> [Exercise task] Count the lines in the rows below that contain the word "should", and reply with the number alone.

> [Exercise materials]
** Start **

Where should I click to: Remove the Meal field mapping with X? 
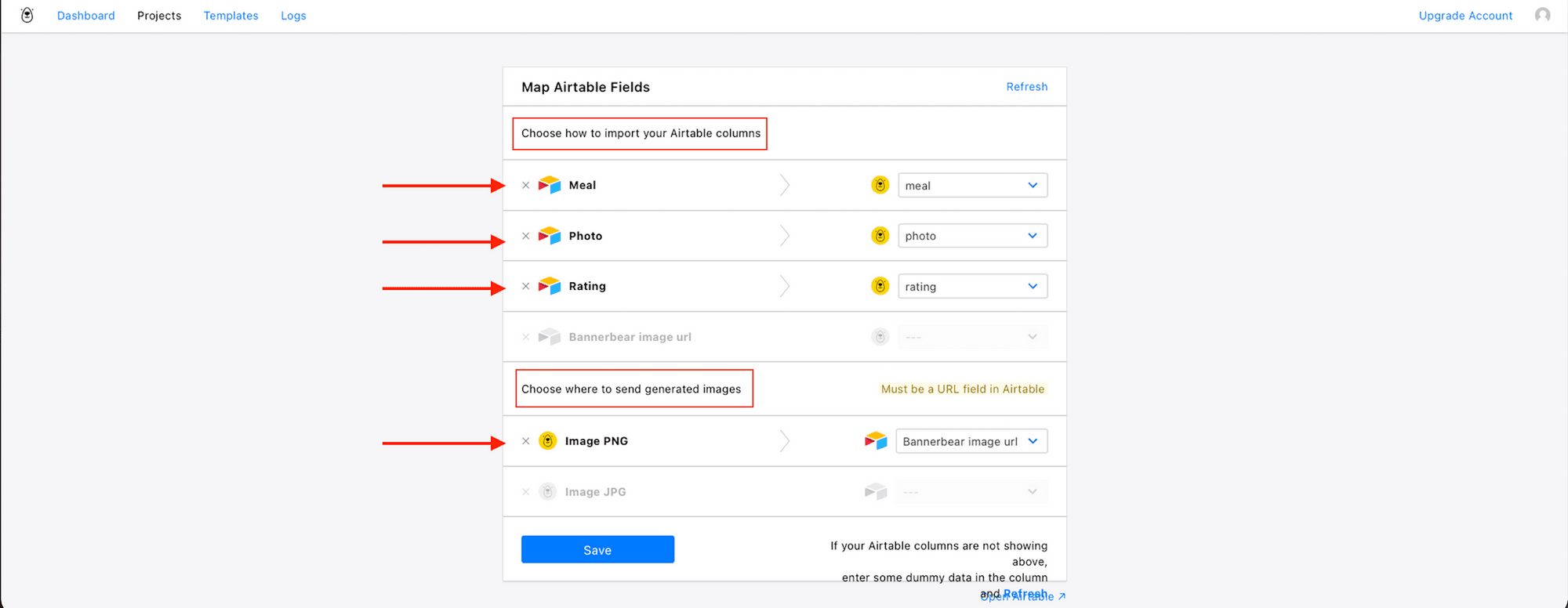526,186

** End **
** Start **

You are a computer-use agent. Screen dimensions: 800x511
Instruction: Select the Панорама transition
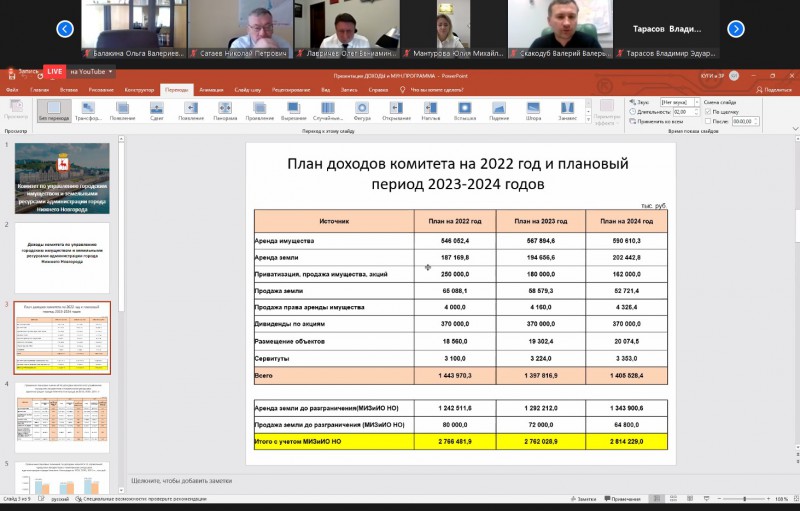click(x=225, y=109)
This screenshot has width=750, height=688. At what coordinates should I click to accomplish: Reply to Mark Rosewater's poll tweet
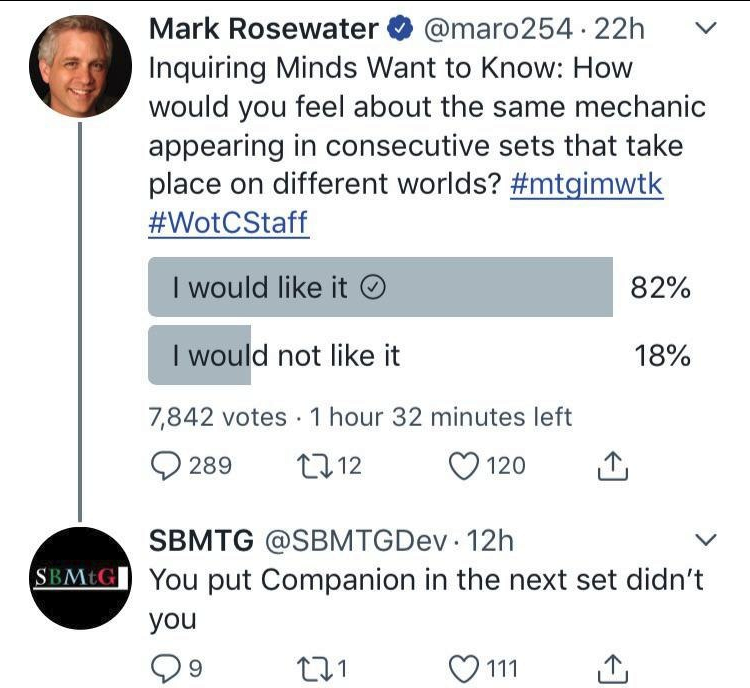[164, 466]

** End **

> [Exercise response] 2